### TAREFAS A REALIZAR
1) Transcreva da notícia sobre o relatório do Cimi o trecho que começa nas palavras "Violência gerada" e termina logo após "duas portarias declaratórias.".
2) Reescreva em forma de lista o parágrafo da notícia sobre o relatório do Cimi iniciado por "Os dados do Relatório revelam", mantendo os fatos principais.
3) Liste todas as formas de violência que, segundo a notícia sobre o relatório do Cimi, estão incluídas na categoria Violência contra a Pessoa.

Violências contra
os povos indígenas aumentaram em 2012, aponta o Cimi
Houve um
crescimento de diferentes formas de violências cometidas, em 2012,
contra os povos indígenas, que vão de ameaças de morte,
assassinatos, omissão e morosidade na regularização das terras à
desassistência em saúde e educação. Esta é a constatação apresentada
no Relatório Violência Contra os Povos Indígenas no Brasil que o
Conselho Indigenista Missionário (Cimi) lançado nesta quinta-feira
(27), às 9h, na sede da Conferência Nacional dos Bispos do Brasil
(CNBB), em Brasília (DF).
Nas três
categorias abordadas no Relatório, verifica-se uma ampliação do
número total de casos e vítimas. Em comparação com 2011, os casos de
Violência contra o Patrimônio saltaram de 99 para 125, o que
representa um aumento de 26%. Em relação à Violência por Omissão do
Poder Público, foram relatadas 106.801 vítimas, o que significa um
aumento de 72%, considerando que 61.988 vítimas foram registradas em
2011. O mais acentuado crescimento é observado no total de vítimas
da categoria Violência contra a Pessoa, em que estão incluídas
ameaças de morte, homicídios, tentativas de assassinato, racismo,
lesões corporais e violência sexual. Nesta categoria, houve um
aumento de 378 para 1.276 vítimas, o que revela uma expansão de 237%
em comparação com 2011.
Os dados do
Relatório revelam que voltou a crescer o número de assassinatos de
indígenas em 2012. Em todo o Brasil foram registradas 60 vítimas,
nove a mais que no ano anterior. Com 37 casos, o Mato Grosso do Sul
continua sendo o estado com o maior número de ocorrências, seguido
pelo Maranhão, com sete vítimas. Nos últimos dez anos, os
levantamentos do Cimi mostram que pelo menos 563 indígenas foram
assassinados no país, sendo que 317 destas mortes ocorreram no Mato
Grosso do Sul. Os dados apresentados pelo Ministério da Saúde
(Diasei/DSEI) são ainda mais assustadores ao indicar que 43
assassinatos de indígenas ocorreram no Mato Grosso do Sul em 2012.
Violência gerada
pela falta da terra
Chamam atenção os
54 casos registrados de omissão e morosidade na regularização de
terras indígenas. Em 2011, haviam sido 46. Aqui também, o Mato
Grosso do Sul é o estado campeão de violações, com 19 casos. Em
seguida, aparece o Rio Grande do Sul, com 11 casos. Este dado revela
que o governo da presidente Dilma Rousseff tem cedido às pressões da
elite ruralista e pouco tem avançado na demarcação das terras
tradicionais. Em 2012 foram homologadas apenas sete terras indígenas
pela Presidência da República, enquanto a Fundação Nacional do Índio
(Funai) publicou 11 portarias de identificação e o Ministério da
Justiça publicou apenas duas portarias declaratórias.

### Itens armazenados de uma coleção
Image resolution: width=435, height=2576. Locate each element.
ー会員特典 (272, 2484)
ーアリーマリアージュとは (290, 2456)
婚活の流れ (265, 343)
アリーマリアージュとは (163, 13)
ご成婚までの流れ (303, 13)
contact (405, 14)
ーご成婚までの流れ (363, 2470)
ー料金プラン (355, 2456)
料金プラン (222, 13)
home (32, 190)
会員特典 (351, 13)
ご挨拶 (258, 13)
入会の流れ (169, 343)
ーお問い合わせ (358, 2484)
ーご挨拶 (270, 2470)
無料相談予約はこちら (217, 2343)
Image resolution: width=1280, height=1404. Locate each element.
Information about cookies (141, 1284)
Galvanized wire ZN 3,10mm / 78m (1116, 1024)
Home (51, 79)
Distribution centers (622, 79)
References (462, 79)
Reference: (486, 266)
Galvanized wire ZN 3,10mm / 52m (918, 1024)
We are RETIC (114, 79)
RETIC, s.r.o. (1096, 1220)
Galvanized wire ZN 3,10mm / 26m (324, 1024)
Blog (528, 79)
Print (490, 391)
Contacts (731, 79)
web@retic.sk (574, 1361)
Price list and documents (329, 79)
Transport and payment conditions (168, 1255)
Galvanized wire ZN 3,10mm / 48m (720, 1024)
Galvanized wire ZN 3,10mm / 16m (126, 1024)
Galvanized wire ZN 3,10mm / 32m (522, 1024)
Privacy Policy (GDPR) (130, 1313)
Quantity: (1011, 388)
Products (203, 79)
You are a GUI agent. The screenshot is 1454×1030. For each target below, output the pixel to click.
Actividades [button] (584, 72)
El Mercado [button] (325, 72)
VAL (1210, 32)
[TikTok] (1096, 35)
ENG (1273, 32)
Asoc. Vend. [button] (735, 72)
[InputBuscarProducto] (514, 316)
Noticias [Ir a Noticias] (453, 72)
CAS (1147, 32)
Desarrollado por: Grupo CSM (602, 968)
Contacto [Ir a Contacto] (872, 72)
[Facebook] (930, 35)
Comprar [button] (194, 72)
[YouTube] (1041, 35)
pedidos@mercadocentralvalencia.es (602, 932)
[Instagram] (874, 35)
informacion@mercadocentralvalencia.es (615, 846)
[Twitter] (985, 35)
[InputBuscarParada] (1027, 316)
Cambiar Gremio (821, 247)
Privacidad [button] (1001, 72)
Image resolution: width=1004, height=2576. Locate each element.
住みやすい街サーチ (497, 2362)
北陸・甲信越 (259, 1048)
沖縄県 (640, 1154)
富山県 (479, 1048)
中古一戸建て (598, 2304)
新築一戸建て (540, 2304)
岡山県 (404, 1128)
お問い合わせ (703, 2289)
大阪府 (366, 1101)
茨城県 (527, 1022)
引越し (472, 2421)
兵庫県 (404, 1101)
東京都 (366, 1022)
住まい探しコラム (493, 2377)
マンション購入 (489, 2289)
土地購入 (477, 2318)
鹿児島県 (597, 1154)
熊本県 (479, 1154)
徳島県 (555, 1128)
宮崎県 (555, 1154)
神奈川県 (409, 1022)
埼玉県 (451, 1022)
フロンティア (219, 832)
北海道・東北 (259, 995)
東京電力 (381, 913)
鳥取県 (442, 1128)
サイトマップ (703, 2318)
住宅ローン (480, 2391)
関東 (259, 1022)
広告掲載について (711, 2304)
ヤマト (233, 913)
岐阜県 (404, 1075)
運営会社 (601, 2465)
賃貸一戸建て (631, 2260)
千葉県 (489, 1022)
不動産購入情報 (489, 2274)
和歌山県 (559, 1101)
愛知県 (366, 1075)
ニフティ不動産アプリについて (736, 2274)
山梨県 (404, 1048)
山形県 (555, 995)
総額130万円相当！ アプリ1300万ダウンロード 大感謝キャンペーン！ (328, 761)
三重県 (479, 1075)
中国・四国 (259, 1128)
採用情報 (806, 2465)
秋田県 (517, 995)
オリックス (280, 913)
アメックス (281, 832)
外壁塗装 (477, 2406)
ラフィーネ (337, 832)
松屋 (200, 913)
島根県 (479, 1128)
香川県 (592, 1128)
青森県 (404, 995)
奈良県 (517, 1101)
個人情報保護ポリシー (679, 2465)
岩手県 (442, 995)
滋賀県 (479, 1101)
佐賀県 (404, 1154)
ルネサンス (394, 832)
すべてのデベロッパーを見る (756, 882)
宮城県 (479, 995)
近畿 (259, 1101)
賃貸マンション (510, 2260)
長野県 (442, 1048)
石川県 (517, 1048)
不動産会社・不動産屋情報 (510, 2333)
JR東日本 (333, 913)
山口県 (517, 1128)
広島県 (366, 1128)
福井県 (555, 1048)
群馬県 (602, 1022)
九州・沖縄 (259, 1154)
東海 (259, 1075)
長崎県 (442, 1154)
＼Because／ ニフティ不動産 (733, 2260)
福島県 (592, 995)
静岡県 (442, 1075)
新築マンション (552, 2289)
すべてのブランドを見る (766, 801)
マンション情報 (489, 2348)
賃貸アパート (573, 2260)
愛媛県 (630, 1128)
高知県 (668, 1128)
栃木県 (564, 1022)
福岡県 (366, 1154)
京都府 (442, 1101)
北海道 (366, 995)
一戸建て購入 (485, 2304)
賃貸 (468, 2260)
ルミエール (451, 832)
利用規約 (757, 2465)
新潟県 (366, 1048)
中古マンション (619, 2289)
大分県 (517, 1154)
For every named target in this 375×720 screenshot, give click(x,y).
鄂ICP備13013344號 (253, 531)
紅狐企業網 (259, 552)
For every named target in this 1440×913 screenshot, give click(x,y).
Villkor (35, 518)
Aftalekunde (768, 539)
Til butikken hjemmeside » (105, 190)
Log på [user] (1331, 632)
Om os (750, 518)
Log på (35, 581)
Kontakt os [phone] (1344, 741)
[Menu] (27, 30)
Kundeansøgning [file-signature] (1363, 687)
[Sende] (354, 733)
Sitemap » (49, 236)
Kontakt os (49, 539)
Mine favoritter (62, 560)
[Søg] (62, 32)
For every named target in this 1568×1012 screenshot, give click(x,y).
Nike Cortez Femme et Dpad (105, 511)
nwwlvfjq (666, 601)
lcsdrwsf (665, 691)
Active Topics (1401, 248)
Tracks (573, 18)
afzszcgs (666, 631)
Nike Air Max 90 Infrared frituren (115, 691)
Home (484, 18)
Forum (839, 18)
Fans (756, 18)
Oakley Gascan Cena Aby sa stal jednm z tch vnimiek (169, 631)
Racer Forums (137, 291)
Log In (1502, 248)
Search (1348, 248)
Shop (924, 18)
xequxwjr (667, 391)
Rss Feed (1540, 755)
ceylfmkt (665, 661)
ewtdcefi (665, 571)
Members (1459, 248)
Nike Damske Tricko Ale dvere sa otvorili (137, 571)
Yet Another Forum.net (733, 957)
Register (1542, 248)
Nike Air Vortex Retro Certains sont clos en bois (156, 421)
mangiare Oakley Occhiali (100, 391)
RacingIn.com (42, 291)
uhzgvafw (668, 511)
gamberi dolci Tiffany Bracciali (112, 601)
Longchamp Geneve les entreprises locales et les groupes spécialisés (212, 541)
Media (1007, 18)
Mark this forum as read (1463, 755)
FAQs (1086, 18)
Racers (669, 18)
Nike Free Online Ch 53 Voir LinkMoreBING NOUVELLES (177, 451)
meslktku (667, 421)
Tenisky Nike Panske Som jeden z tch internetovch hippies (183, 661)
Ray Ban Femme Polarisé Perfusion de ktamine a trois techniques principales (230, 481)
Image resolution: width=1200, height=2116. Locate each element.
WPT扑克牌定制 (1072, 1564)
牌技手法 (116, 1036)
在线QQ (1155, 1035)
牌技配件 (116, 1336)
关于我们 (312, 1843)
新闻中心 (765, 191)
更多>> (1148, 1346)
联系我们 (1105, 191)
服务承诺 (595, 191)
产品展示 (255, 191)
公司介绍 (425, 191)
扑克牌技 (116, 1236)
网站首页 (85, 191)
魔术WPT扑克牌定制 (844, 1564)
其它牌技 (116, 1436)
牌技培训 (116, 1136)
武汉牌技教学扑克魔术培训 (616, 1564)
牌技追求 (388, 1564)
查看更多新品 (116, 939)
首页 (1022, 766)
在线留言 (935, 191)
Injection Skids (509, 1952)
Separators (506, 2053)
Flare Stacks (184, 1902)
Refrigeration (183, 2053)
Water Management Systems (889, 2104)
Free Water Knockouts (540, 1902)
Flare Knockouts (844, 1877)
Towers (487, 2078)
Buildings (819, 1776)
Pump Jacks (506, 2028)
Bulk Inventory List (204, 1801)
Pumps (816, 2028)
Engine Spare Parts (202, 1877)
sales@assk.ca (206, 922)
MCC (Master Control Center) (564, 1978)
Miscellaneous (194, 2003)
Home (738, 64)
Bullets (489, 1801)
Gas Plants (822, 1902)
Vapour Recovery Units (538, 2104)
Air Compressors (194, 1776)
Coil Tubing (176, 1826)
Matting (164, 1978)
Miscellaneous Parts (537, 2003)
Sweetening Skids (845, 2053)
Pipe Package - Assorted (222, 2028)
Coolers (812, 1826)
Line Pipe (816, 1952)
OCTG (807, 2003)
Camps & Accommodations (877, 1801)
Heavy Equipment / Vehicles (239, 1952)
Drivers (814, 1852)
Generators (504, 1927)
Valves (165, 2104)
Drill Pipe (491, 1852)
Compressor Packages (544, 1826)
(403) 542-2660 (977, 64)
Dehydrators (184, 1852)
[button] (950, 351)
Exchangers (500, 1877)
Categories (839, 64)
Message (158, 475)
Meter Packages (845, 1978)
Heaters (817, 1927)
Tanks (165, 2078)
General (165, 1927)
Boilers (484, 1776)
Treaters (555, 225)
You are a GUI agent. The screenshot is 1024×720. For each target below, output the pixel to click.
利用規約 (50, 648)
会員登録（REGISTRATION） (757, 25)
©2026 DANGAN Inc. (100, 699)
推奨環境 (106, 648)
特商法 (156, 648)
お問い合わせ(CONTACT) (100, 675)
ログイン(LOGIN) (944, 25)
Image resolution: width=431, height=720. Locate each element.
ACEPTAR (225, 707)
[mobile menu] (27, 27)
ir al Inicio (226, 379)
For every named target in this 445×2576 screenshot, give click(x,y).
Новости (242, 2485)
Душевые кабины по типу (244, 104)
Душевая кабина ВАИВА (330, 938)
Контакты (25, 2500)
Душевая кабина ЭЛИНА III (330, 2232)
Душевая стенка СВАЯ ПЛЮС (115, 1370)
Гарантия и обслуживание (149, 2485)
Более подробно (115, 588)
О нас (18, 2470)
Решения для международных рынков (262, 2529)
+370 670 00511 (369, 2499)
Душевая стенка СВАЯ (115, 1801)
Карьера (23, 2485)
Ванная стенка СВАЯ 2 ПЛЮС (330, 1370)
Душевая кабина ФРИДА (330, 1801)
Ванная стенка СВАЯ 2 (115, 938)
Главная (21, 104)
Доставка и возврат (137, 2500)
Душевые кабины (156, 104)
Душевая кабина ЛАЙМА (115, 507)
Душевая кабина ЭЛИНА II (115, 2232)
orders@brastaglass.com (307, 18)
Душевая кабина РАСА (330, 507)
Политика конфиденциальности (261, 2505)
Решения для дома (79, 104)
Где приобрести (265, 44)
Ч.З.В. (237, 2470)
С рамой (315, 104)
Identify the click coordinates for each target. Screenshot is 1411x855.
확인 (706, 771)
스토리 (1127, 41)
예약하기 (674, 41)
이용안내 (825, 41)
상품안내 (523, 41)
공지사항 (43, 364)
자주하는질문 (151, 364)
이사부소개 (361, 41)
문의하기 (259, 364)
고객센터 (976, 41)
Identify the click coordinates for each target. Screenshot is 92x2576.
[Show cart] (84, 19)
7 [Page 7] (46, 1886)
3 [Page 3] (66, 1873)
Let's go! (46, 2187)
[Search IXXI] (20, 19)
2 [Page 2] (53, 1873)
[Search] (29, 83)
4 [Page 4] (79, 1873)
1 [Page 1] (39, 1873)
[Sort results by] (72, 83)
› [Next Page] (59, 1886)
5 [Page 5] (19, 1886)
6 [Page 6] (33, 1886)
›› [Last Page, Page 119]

### RESPOSTAS ÀS TAREFAS
1)
Violência gerada
pela falta da terra
Chamam atenção os
54 casos registrados de omissão e morosidade na regularização de
terras indígenas. Em 2011, haviam sido 46. Aqui também, o Mato
Grosso do Sul é o estado campeão de violações, com 19 casos. Em
seguida, aparece o Rio Grande do Sul, com 11 casos. Este dado revela
que o governo da presidente Dilma Rousseff tem cedido às pressões da
elite ruralista e pouco tem avançado na demarcação das terras
tradicionais. Em 2012 foram homologadas apenas sete terras indígenas
pela Presidência da República, enquanto a Fundação Nacional do Índio
(Funai) publicou 11 portarias de identificação e o Ministério da
Justiça publicou apenas duas portarias declaratórias.

2)
- Em 2012, o número de assassinatos de indígenas voltou a crescer: foram 60 vítimas no Brasil, nove a mais que no ano anterior.
- O Mato Grosso do Sul continua com o maior número de ocorrências (37 casos), seguido pelo Maranhão (sete vítimas).
- Nos últimos dez anos, pelo menos 563 indígenas foram assassinados no país, 317 deles no Mato Grosso do Sul.
- Segundo o Ministério da Saúde (Diasei/DSEI), ocorreram 43 assassinatos de indígenas no Mato Grosso do Sul em 2012.

3)
- ameaças de morte
- homicídios
- tentativas de assassinato
- racismo
- lesões corporais
- violência sexual